= EXTRACTED DATA =
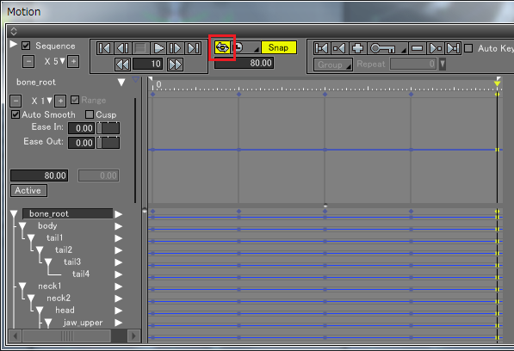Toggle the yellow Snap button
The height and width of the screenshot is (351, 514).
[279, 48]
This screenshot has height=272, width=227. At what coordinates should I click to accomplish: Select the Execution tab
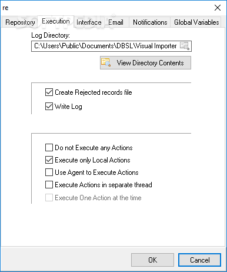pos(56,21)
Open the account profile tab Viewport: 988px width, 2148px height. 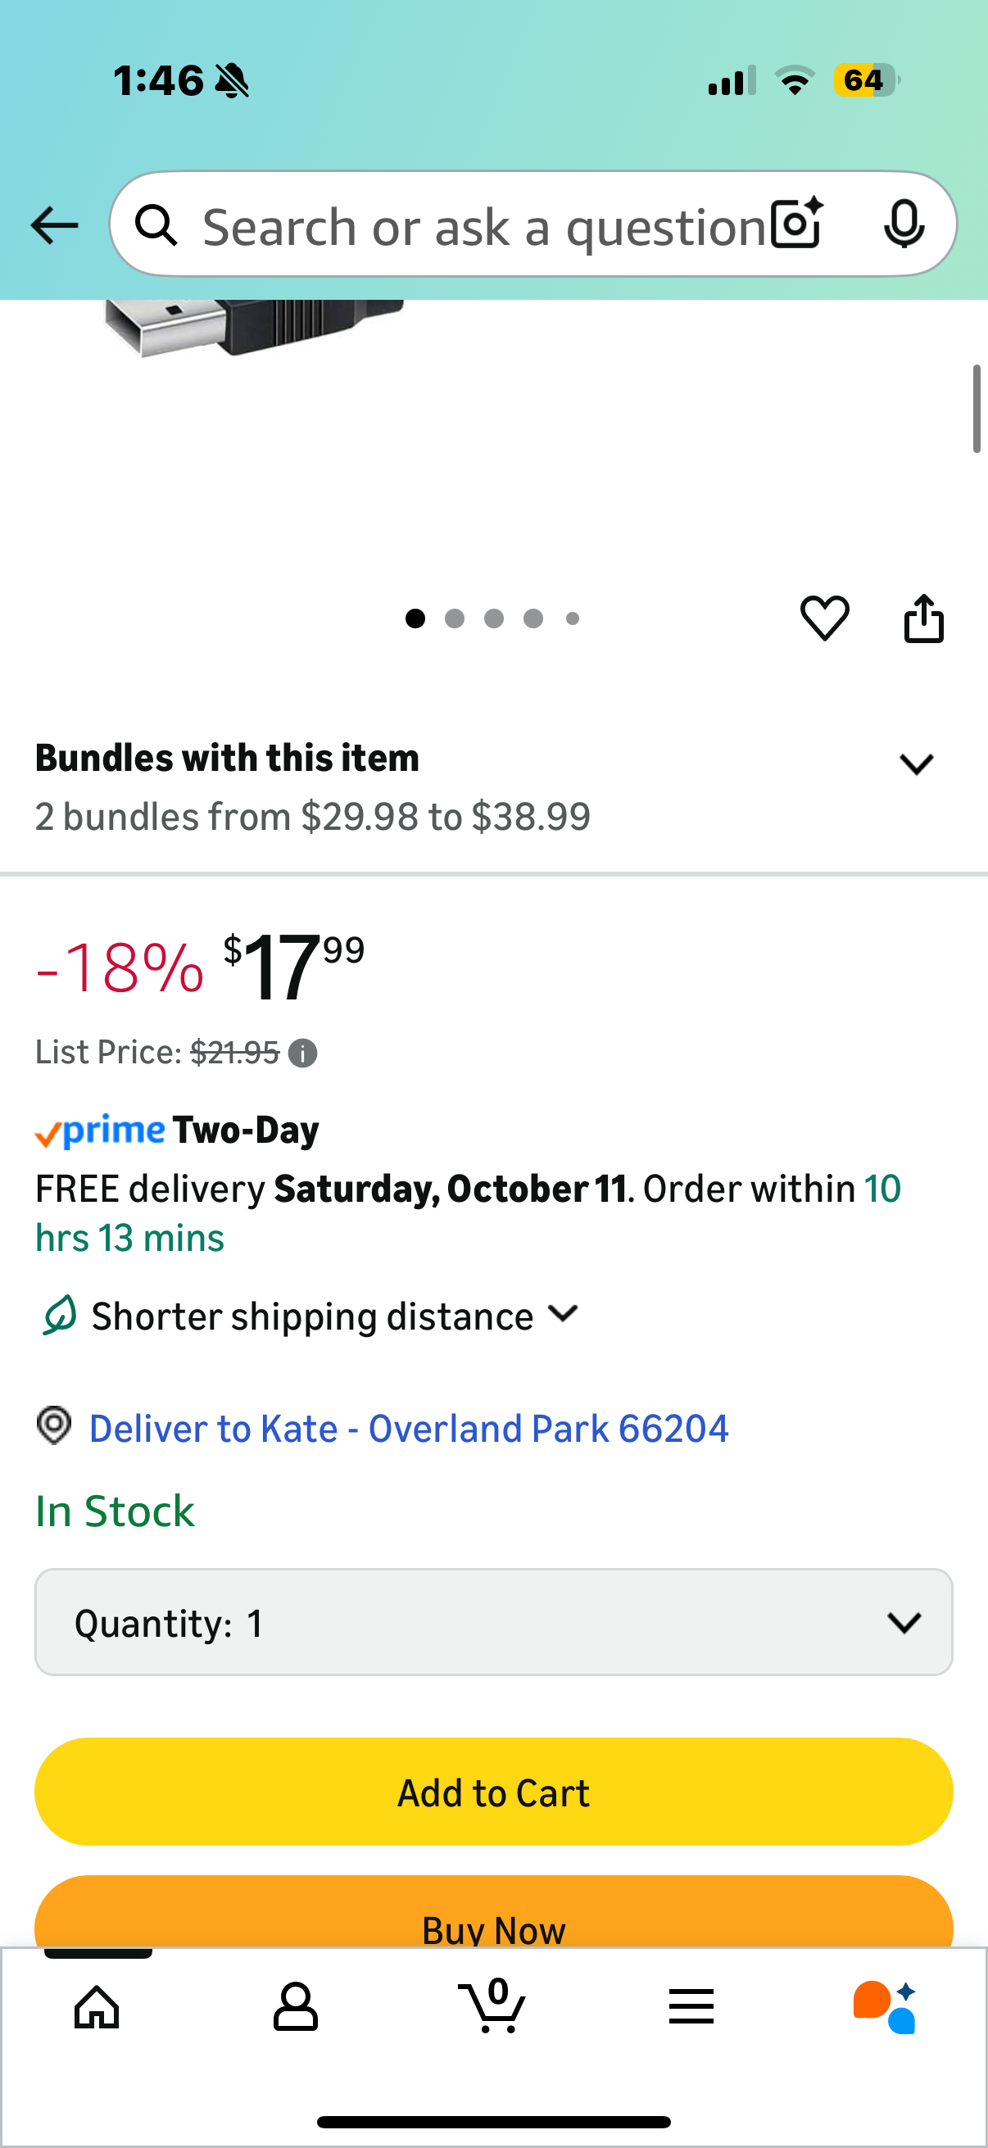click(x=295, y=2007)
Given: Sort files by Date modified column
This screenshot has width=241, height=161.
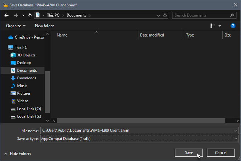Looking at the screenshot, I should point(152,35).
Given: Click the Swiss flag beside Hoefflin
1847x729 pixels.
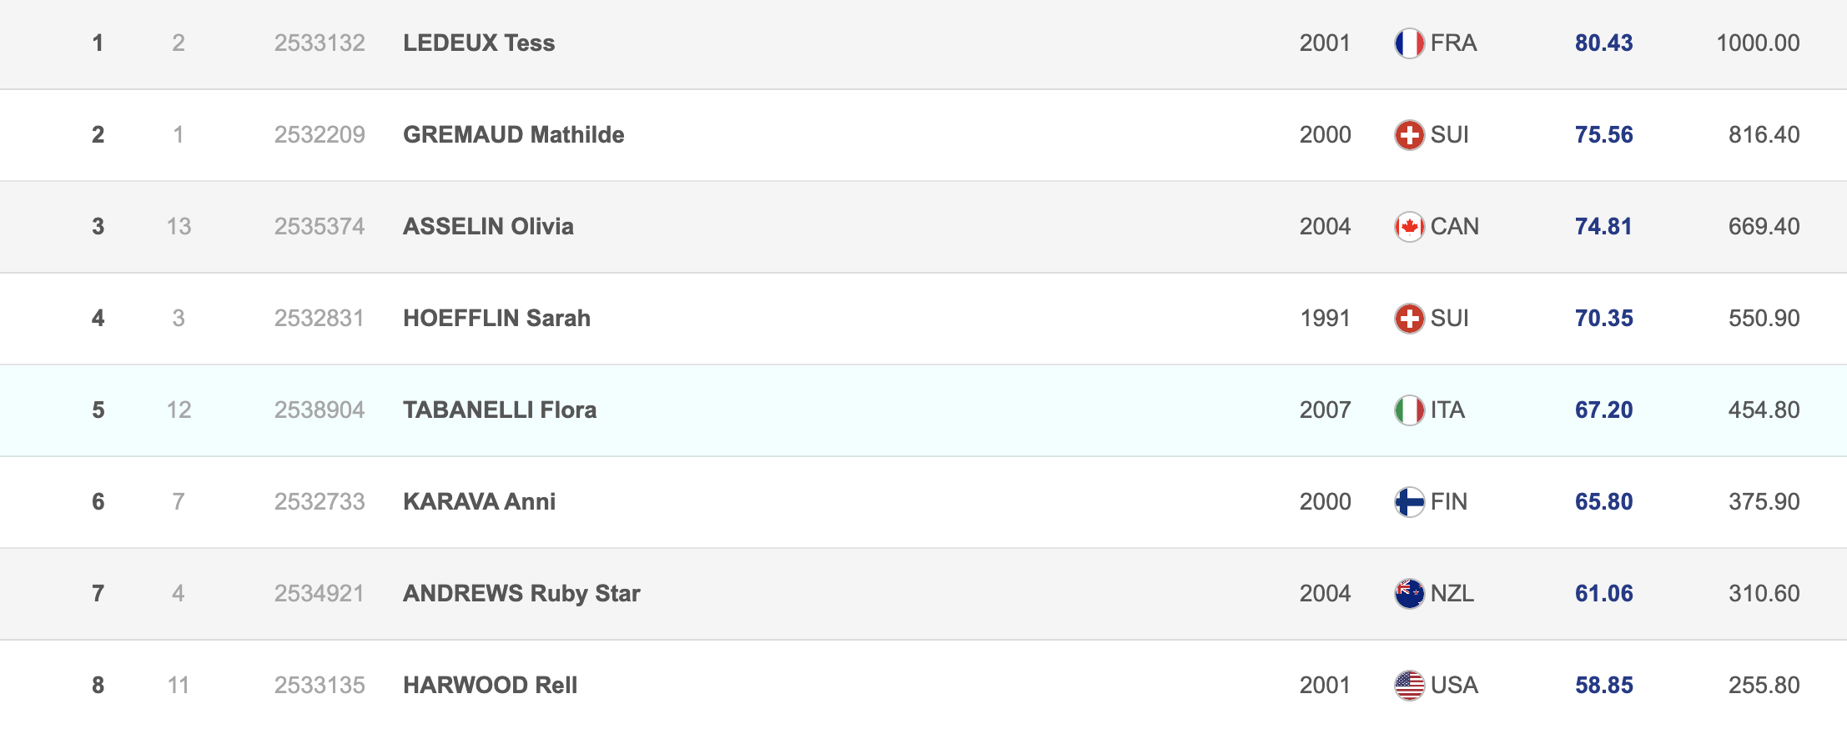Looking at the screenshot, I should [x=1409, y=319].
==
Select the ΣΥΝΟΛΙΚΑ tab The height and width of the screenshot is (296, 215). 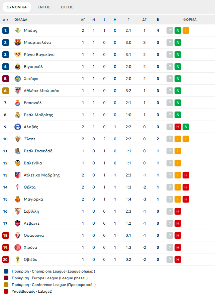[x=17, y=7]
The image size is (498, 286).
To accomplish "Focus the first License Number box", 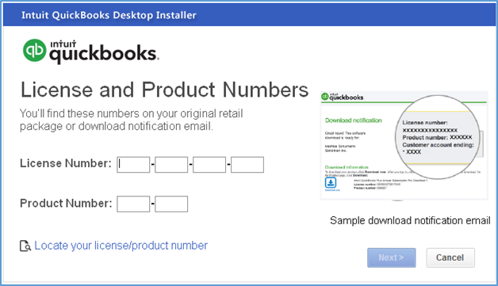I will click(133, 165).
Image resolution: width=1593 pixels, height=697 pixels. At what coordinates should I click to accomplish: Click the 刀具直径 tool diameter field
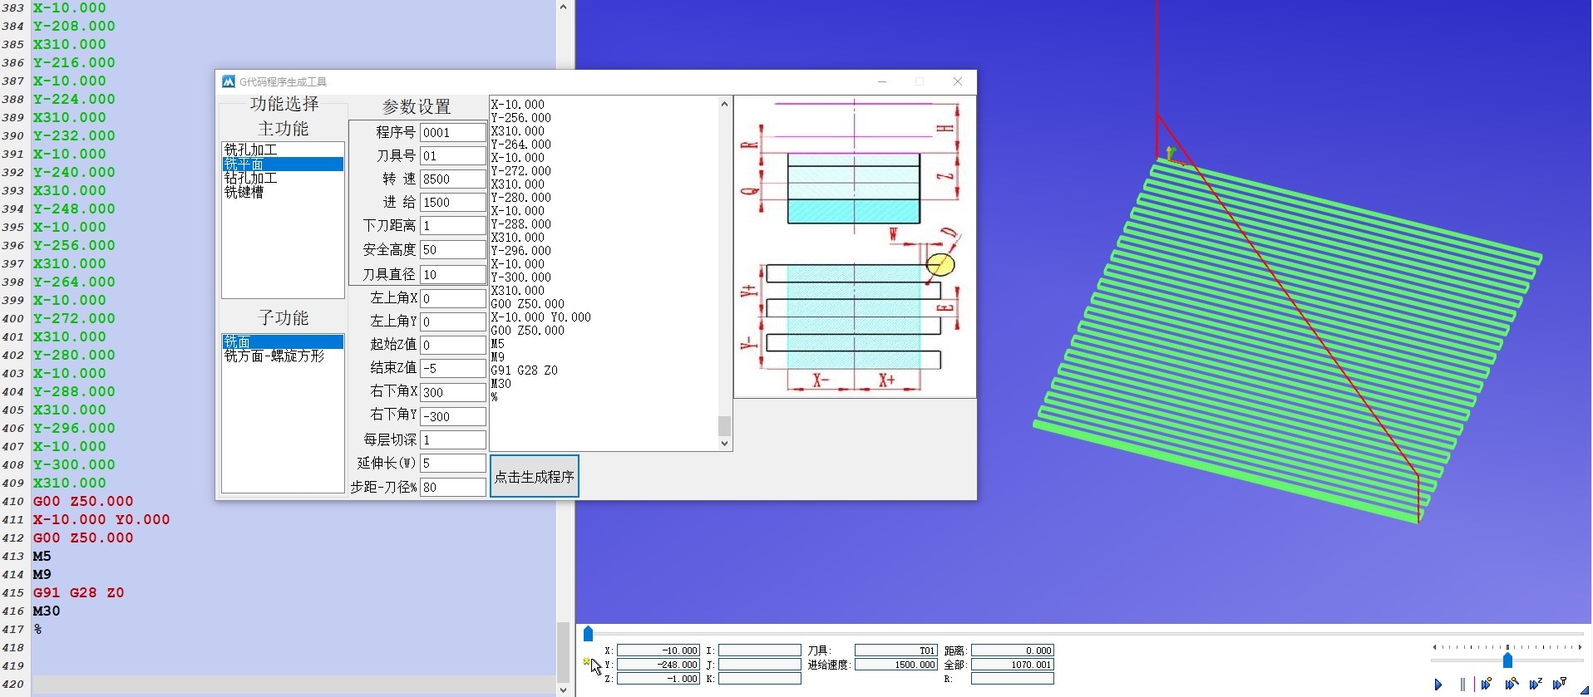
...
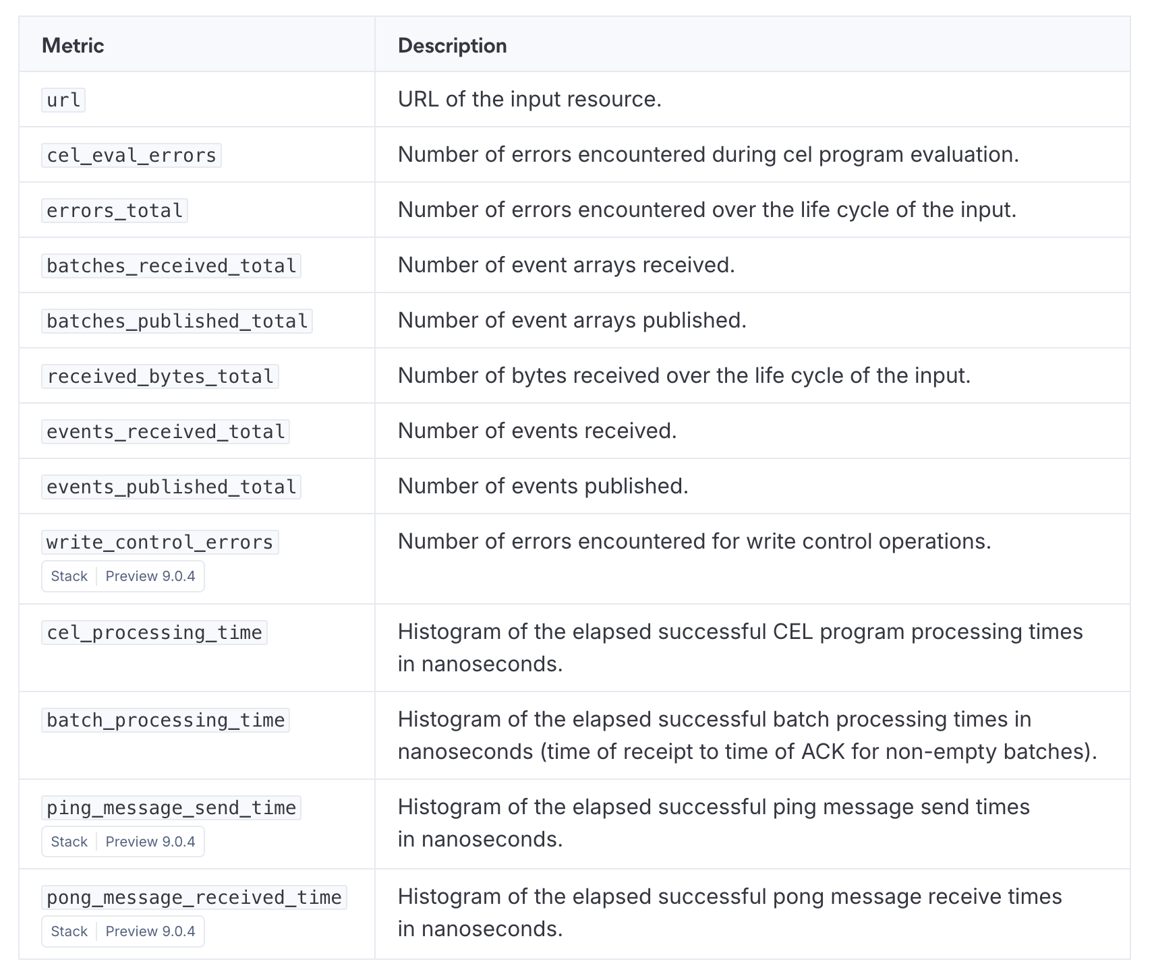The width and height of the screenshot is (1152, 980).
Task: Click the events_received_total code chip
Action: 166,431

= EXERCISE DETAILS =
Look for the word "Given" in the listing above and state how many lines have it; give the number and nothing else.

= RESPONSE BOX =
2